[Problem details]
Render every entry exactly as it appears.
+++
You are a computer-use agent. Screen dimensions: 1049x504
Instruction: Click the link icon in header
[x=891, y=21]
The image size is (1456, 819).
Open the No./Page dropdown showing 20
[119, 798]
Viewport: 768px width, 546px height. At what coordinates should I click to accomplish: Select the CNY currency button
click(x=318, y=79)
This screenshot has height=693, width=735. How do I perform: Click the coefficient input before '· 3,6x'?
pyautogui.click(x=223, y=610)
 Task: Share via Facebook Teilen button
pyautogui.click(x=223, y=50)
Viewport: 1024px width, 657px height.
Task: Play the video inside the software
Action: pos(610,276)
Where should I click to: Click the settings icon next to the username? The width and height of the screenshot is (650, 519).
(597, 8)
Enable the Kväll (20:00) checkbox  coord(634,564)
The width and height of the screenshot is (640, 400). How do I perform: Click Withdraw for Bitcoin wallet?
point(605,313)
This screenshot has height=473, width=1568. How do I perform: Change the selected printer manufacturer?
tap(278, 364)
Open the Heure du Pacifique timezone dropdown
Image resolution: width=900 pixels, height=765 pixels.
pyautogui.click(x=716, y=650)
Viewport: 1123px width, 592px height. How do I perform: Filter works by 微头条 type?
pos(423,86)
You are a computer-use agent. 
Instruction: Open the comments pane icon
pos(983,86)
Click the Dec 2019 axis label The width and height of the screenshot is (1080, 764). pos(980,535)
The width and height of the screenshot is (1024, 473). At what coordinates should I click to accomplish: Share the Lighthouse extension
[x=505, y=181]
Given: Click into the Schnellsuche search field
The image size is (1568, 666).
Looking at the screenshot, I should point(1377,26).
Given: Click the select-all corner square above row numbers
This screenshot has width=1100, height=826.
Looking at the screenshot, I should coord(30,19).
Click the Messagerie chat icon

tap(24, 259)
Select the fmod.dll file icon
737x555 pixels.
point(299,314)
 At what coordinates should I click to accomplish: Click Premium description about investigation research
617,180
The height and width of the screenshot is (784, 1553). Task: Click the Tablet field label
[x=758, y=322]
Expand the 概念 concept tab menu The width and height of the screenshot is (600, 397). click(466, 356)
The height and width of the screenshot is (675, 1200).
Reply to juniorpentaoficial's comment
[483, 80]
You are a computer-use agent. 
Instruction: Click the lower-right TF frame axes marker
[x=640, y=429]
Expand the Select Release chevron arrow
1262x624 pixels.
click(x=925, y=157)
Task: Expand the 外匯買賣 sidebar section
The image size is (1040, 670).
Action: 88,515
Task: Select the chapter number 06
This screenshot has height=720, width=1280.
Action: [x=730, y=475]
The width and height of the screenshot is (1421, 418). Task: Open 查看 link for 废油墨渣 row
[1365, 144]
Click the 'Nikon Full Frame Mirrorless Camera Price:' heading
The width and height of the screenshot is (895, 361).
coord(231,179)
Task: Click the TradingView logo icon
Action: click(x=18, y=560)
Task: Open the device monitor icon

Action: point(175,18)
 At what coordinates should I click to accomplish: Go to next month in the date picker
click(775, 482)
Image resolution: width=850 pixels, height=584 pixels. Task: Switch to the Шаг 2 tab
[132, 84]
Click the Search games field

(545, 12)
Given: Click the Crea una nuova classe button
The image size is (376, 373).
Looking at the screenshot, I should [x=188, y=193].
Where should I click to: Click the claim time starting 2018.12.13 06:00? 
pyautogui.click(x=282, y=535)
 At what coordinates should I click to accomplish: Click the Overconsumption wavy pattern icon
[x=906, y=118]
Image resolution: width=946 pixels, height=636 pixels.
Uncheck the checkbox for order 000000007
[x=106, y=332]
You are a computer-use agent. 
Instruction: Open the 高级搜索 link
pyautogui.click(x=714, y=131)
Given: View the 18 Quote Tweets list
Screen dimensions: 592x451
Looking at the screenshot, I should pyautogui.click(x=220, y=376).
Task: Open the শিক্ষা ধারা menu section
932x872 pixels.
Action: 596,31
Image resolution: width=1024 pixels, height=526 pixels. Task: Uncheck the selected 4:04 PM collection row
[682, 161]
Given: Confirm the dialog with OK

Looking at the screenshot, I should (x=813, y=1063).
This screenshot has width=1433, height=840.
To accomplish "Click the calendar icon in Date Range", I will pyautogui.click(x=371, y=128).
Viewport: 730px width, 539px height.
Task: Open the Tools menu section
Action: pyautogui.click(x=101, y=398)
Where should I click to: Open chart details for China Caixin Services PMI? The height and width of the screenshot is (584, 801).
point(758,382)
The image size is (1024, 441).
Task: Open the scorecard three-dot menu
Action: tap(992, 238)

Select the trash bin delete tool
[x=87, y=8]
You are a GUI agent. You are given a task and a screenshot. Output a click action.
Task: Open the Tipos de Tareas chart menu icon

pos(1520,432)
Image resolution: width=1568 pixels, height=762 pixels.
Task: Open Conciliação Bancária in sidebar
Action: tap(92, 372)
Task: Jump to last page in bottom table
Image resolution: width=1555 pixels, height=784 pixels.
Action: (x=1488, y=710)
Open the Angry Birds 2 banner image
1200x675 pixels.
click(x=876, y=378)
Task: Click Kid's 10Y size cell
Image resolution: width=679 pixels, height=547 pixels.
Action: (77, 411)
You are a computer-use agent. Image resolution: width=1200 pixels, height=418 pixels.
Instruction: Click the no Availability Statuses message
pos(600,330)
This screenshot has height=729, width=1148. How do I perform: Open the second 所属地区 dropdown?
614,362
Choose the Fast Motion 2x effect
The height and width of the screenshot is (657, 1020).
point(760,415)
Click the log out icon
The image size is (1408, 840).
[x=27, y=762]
+++
[Answer to the exercise]
You are a computer-use agent. Screen dimensions: 1049x504
Instruction: Click the link icon in header
[x=891, y=21]
The image size is (1456, 819).
Open the No./Page dropdown showing 20
[119, 798]
Viewport: 768px width, 546px height. At what coordinates should I click to accomplish: Select the CNY currency button
click(x=318, y=79)
This screenshot has height=693, width=735. How do I perform: Click the coefficient input before '· 3,6x'?
pyautogui.click(x=223, y=610)
 Task: Share via Facebook Teilen button
pyautogui.click(x=223, y=50)
Viewport: 1024px width, 657px height.
Task: Play the video inside the software
Action: pos(610,276)
Where should I click to: Click the settings icon next to the username? The width and height of the screenshot is (650, 519).
(597, 8)
Enable the Kväll (20:00) checkbox  coord(634,564)
The width and height of the screenshot is (640, 400). How do I perform: Click Withdraw for Bitcoin wallet?
point(605,313)
This screenshot has height=473, width=1568. How do I perform: Change the selected printer manufacturer?
tap(278, 364)
Open the Heure du Pacifique timezone dropdown
Image resolution: width=900 pixels, height=765 pixels.
pyautogui.click(x=716, y=650)
Viewport: 1123px width, 592px height. How do I perform: Filter works by 微头条 type?
pos(423,86)
You are a computer-use agent. 
Instruction: Open the comments pane icon
pos(983,86)
Click the Dec 2019 axis label The width and height of the screenshot is (1080, 764). pos(980,535)
The width and height of the screenshot is (1024, 473). At what coordinates should I click to accomplish: Share the Lighthouse extension
[x=505, y=181]
Given: Click into the Schnellsuche search field
The image size is (1568, 666).
Looking at the screenshot, I should point(1377,26).
Given: Click the select-all corner square above row numbers
This screenshot has width=1100, height=826.
Looking at the screenshot, I should coord(30,19).
Click the Messagerie chat icon

tap(24, 259)
Select the fmod.dll file icon
737x555 pixels.
point(299,314)
 At what coordinates should I click to accomplish: Click Premium description about investigation research
617,180
The height and width of the screenshot is (784, 1553). Task: Click the Tablet field label
[x=758, y=322]
Expand the 概念 concept tab menu The width and height of the screenshot is (600, 397). click(466, 356)
The height and width of the screenshot is (675, 1200).
Reply to juniorpentaoficial's comment
[483, 80]
You are a computer-use agent. 
Instruction: Click the lower-right TF frame axes marker
[x=640, y=429]
Expand the Select Release chevron arrow
1262x624 pixels.
click(x=925, y=157)
Task: Expand the 外匯買賣 sidebar section
The image size is (1040, 670).
Action: 88,515
Task: Select the chapter number 06
This screenshot has height=720, width=1280.
Action: [x=730, y=475]
The width and height of the screenshot is (1421, 418). Task: Open 查看 link for 废油墨渣 row
[1365, 144]
Click the 'Nikon Full Frame Mirrorless Camera Price:' heading
The width and height of the screenshot is (895, 361).
coord(231,179)
Task: Click the TradingView logo icon
Action: click(x=18, y=560)
Task: Open the device monitor icon

Action: point(175,18)
 At what coordinates should I click to accomplish: Go to next month in the date picker
click(775, 482)
Image resolution: width=850 pixels, height=584 pixels. Task: Switch to the Шаг 2 tab
[132, 84]
Click the Search games field

(545, 12)
Given: Click the Crea una nuova classe button
The image size is (376, 373).
Looking at the screenshot, I should [x=188, y=193].
Where should I click to: Click the claim time starting 2018.12.13 06:00? 
pyautogui.click(x=282, y=535)
 At what coordinates should I click to accomplish: Click the Overconsumption wavy pattern icon
[x=906, y=118]
Image resolution: width=946 pixels, height=636 pixels.
Uncheck the checkbox for order 000000007
[x=106, y=332]
You are a computer-use agent. 
Instruction: Open the 高级搜索 link
pyautogui.click(x=714, y=131)
Given: View the 18 Quote Tweets list
Screen dimensions: 592x451
Looking at the screenshot, I should pyautogui.click(x=220, y=376).
Task: Open the শিক্ষা ধারা menu section
932x872 pixels.
Action: 596,31
Image resolution: width=1024 pixels, height=526 pixels. Task: Uncheck the selected 4:04 PM collection row
[682, 161]
Given: Confirm the dialog with OK

Looking at the screenshot, I should (x=813, y=1063).
This screenshot has width=1433, height=840.
To accomplish "Click the calendar icon in Date Range", I will pyautogui.click(x=371, y=128).
Viewport: 730px width, 539px height.
Task: Open the Tools menu section
Action: pyautogui.click(x=101, y=398)
Where should I click to: Open chart details for China Caixin Services PMI? The height and width of the screenshot is (584, 801).
point(758,382)
The image size is (1024, 441).
Task: Open the scorecard three-dot menu
Action: tap(992, 238)

Select the trash bin delete tool
[x=87, y=8]
You are a GUI agent. You are given a task and a screenshot. Output a click action.
Task: Open the Tipos de Tareas chart menu icon

pos(1520,432)
Image resolution: width=1568 pixels, height=762 pixels.
Task: Open Conciliação Bancária in sidebar
Action: tap(92, 372)
Task: Jump to last page in bottom table
Image resolution: width=1555 pixels, height=784 pixels.
Action: (x=1488, y=710)
Open the Angry Birds 2 banner image
1200x675 pixels.
click(x=876, y=378)
Task: Click Kid's 10Y size cell
Image resolution: width=679 pixels, height=547 pixels.
Action: (77, 411)
You are a computer-use agent. Image resolution: width=1200 pixels, height=418 pixels.
Instruction: Click the no Availability Statuses message
pos(600,330)
This screenshot has height=729, width=1148. How do I perform: Open the second 所属地区 dropdown?
614,362
Choose the Fast Motion 2x effect
The height and width of the screenshot is (657, 1020).
point(760,415)
Click the log out icon
The image size is (1408, 840).
[x=27, y=762]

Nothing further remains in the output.